**Required tasks**.
(1) Summarize the text on QLoRA in two sentences.
(2) Reproduce the records verbatim, starting with the line that contains "The image size is (1456, 822)." and going on through the end of the records.

**Selection**.
= = = =
QLoRA enables fine-tuning of large language models on consumer hardware by combining:
1. **4-bit Quantization**: Reduces model memory footprint by 4x
2. **LoRA Adapters**: Trains small adapter layers instead of full model weights
3. **Paged Optimizers**: Handles memory spikes during training

### Memory Savings:
- Full Mistral-7B: ~28GB (FP16) or ~14GB (FP16 with gradient checkpointing)
- QLoRA Mistral-7B: ~5-6GB (4-bit + LoRA adapters)
= = = =
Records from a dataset
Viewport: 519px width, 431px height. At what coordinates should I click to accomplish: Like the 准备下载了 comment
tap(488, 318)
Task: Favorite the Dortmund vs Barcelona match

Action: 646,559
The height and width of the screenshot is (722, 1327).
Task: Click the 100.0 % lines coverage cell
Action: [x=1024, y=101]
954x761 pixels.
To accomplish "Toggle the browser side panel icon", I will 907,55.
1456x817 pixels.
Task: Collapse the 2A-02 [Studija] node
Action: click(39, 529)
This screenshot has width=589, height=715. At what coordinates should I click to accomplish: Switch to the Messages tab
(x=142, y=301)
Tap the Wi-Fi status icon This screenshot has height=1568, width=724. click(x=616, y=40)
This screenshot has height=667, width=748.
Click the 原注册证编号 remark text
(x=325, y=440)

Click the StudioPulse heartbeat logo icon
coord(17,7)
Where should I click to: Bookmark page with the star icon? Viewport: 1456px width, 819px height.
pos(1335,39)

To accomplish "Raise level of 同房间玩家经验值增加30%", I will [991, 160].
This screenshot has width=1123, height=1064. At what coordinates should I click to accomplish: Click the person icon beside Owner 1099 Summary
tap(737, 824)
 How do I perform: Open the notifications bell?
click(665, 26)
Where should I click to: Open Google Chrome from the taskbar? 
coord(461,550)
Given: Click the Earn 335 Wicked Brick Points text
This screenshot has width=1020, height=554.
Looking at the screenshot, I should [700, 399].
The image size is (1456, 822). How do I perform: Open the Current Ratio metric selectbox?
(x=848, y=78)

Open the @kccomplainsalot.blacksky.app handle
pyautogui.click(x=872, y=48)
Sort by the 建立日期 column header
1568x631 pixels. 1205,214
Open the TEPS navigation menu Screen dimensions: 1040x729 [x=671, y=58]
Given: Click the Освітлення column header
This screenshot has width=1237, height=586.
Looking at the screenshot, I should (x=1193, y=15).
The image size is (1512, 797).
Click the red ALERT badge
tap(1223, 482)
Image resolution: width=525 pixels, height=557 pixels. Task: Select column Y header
= = = =
**Solutions to the exercise**.
(1) QLoRA makes it possible to fine-tune large language models on consumer hardware by combining 4-bit quantization, which cuts the model's memory footprint by 4x, with LoRA adapters that train small adapter layers instead of full model weights and paged optimizers that handle memory spikes during training. As a result, Mistral-7B needs about 5-6GB with QLoRA, compared with about 28GB for the full model in FP16 or about 14GB in FP16 with gradient checkpointing.

(2)
The image size is (1456, 822). How do I perform: Open the Current Ratio metric selectbox?
(x=848, y=78)

Open the @kccomplainsalot.blacksky.app handle
pyautogui.click(x=872, y=48)
Sort by the 建立日期 column header
1568x631 pixels. 1205,214
Open the TEPS navigation menu Screen dimensions: 1040x729 [x=671, y=58]
Given: Click the Освітлення column header
This screenshot has width=1237, height=586.
Looking at the screenshot, I should (x=1193, y=15).
The image size is (1512, 797).
Click the red ALERT badge
tap(1223, 482)
Image resolution: width=525 pixels, height=557 pixels. Task: Select column Y header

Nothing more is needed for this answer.